### Problem details
Take from the material every line that contains the word "Manfaat".

### Records shown
────────

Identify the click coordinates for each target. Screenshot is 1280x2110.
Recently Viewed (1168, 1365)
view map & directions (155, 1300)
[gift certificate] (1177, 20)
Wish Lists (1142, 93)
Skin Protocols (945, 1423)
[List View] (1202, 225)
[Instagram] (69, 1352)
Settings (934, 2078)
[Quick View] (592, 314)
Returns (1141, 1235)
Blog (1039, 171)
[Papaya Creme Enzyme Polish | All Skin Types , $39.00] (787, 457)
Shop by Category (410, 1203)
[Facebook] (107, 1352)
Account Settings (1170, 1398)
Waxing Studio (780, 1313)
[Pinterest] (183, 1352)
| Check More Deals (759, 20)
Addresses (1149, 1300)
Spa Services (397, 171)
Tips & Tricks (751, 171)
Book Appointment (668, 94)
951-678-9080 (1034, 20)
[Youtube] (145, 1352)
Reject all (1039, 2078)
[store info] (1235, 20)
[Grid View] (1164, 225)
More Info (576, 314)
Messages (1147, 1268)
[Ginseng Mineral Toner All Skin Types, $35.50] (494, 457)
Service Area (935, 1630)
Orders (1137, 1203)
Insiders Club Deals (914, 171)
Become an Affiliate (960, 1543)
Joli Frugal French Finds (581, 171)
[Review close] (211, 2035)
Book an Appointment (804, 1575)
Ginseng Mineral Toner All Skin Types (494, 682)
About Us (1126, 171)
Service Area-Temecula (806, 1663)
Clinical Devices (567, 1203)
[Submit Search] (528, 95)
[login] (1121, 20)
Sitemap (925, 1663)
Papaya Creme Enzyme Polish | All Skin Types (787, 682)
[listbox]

────────

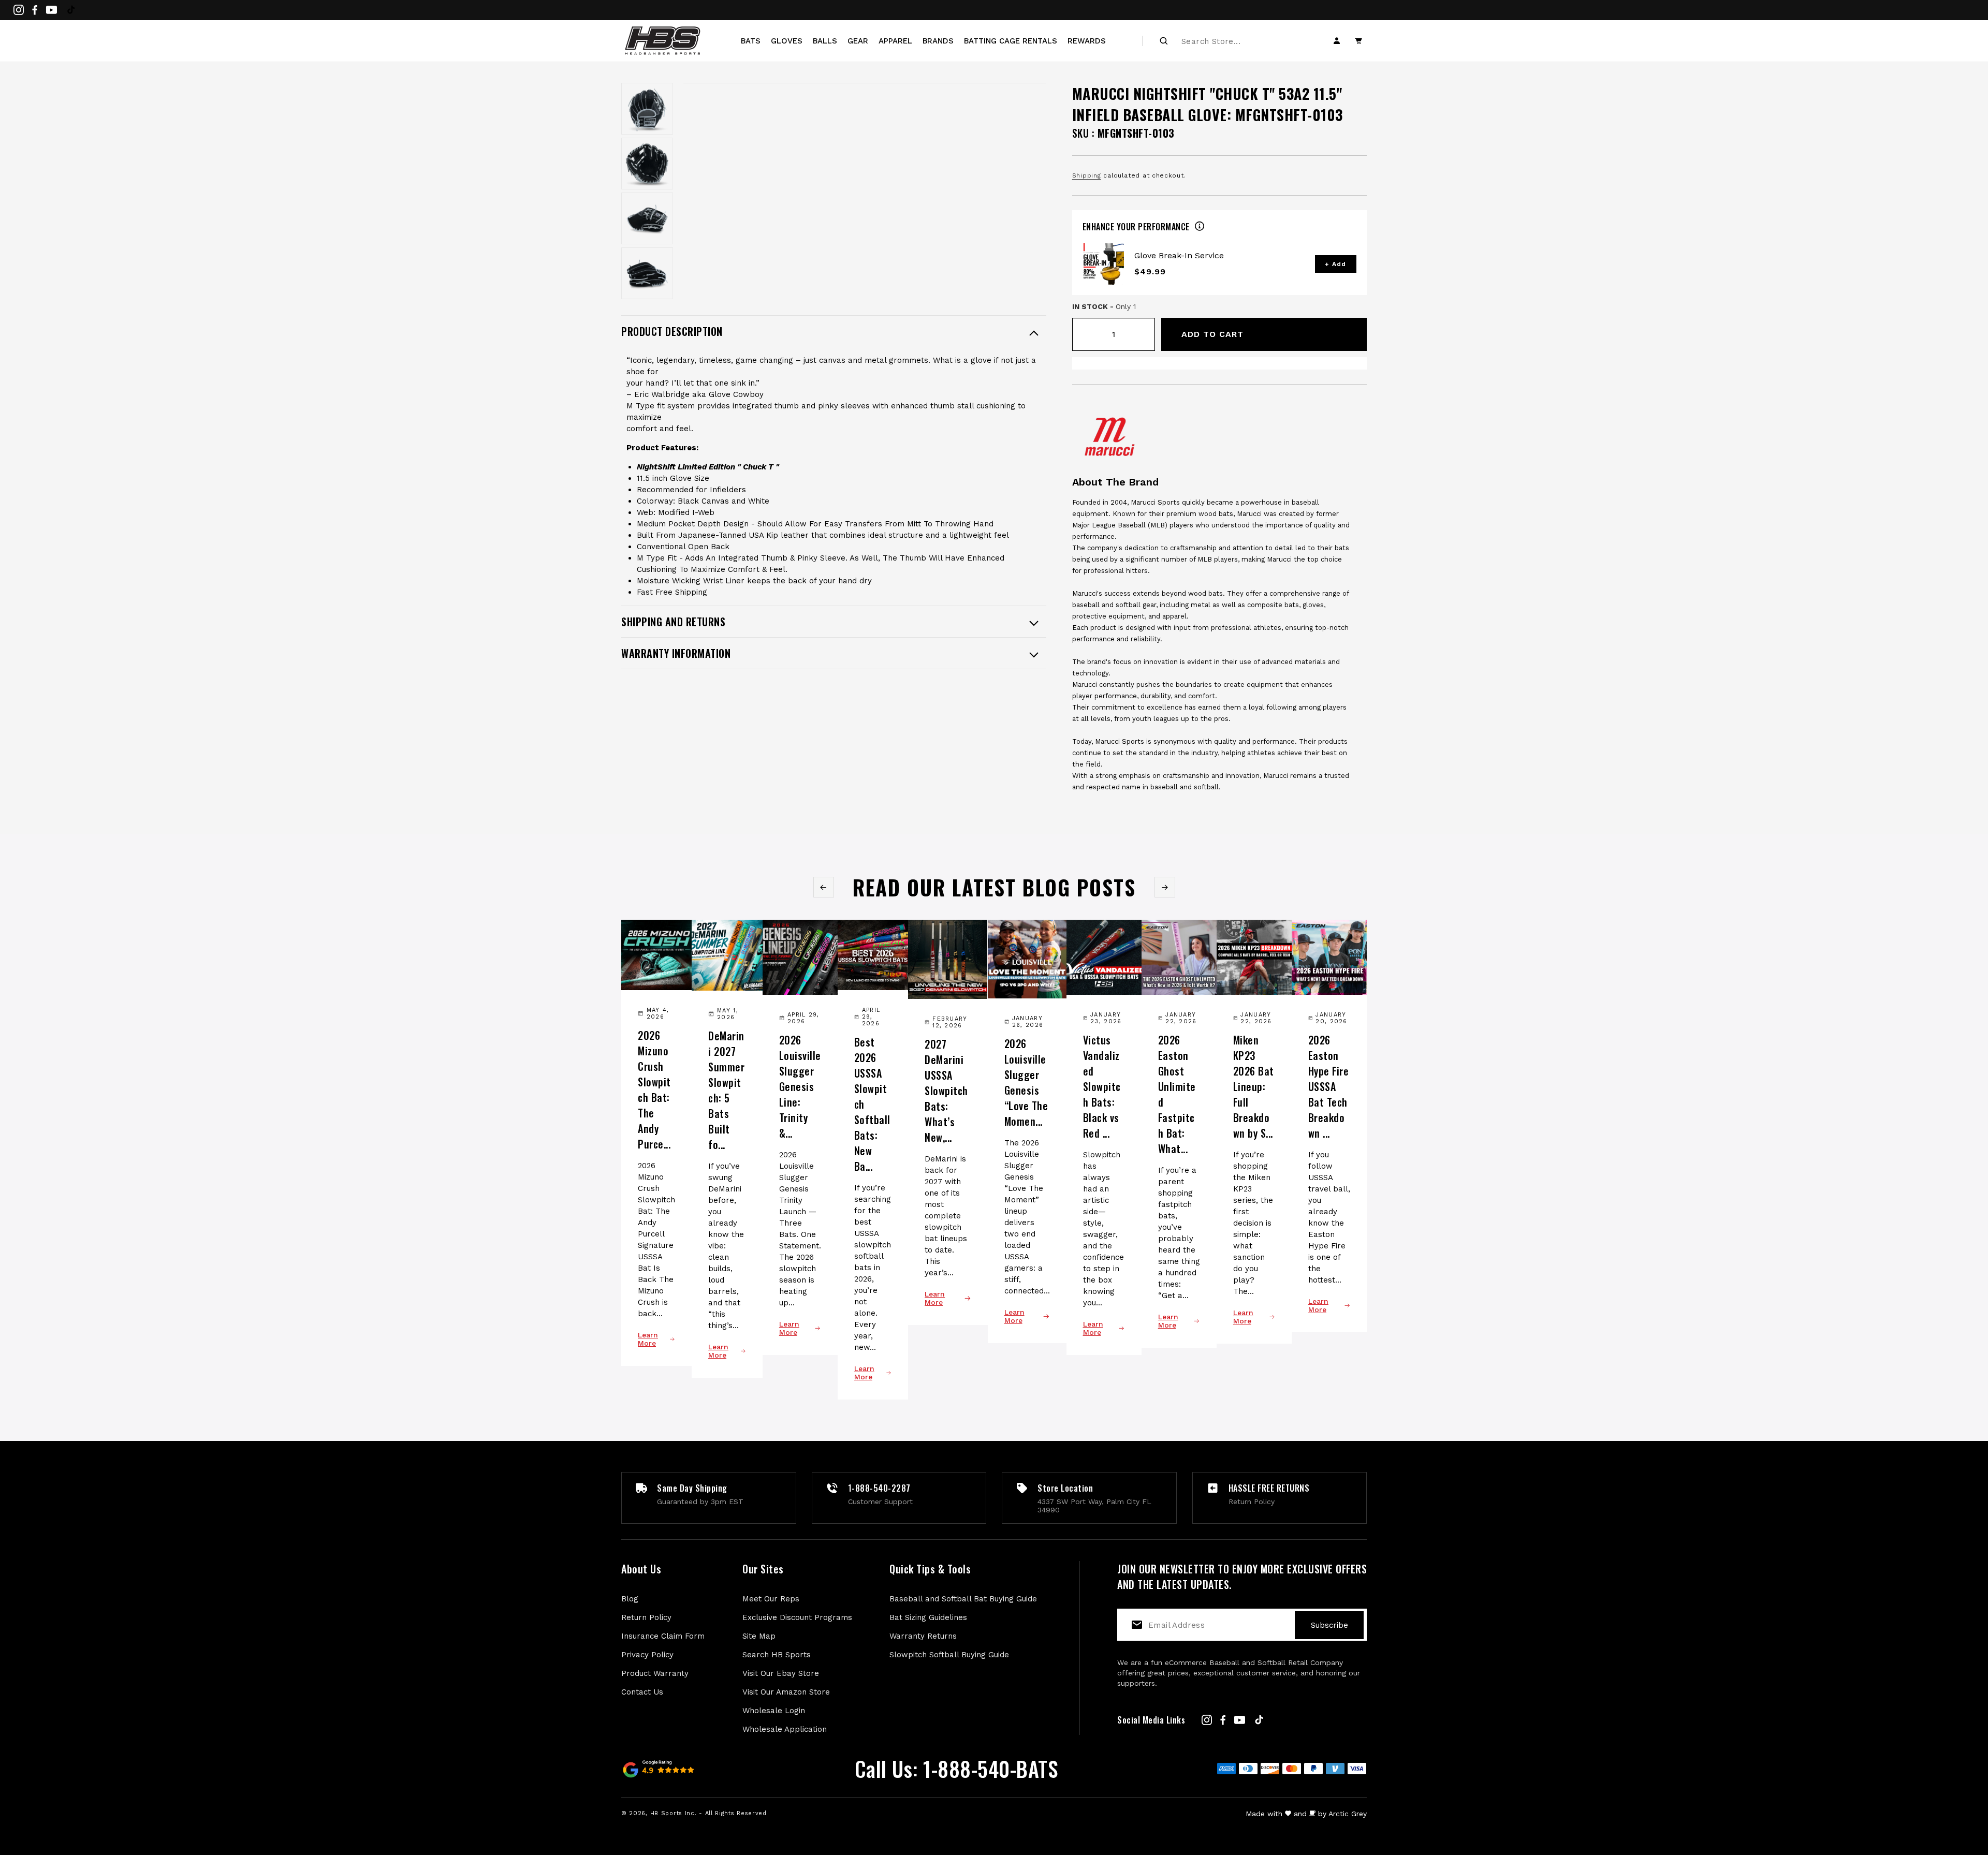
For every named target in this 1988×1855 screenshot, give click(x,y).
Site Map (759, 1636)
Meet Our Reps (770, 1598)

────────

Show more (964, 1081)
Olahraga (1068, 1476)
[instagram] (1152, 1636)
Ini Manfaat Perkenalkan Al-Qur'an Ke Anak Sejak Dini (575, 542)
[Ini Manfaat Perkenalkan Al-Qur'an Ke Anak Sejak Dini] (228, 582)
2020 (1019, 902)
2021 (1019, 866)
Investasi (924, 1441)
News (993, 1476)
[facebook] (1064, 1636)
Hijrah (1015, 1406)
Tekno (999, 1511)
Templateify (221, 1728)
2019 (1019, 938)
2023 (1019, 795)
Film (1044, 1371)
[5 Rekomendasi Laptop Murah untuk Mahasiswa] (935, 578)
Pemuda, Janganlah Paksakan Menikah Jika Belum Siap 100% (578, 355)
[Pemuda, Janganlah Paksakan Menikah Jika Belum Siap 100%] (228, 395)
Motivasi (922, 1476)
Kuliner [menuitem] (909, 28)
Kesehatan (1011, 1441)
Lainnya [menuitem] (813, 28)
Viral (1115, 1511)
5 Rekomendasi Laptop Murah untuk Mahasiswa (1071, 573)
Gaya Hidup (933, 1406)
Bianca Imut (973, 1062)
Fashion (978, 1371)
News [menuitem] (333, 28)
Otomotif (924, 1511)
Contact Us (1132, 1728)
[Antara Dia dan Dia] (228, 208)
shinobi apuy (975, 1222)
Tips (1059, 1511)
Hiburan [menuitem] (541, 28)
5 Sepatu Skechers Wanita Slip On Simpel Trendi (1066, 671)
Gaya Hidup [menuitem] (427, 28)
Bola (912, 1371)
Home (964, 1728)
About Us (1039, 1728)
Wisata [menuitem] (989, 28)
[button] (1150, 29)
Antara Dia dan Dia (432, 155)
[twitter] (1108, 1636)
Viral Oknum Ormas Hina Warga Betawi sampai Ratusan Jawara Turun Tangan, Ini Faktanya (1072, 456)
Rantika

────────

### Exercise response
Ini Manfaat Perkenalkan Al-Qur'an Ke Anak Sejak Dini (575, 542)
[Ini Manfaat Perkenalkan Al-Qur'an Ke Anak Sejak Dini] (228, 582)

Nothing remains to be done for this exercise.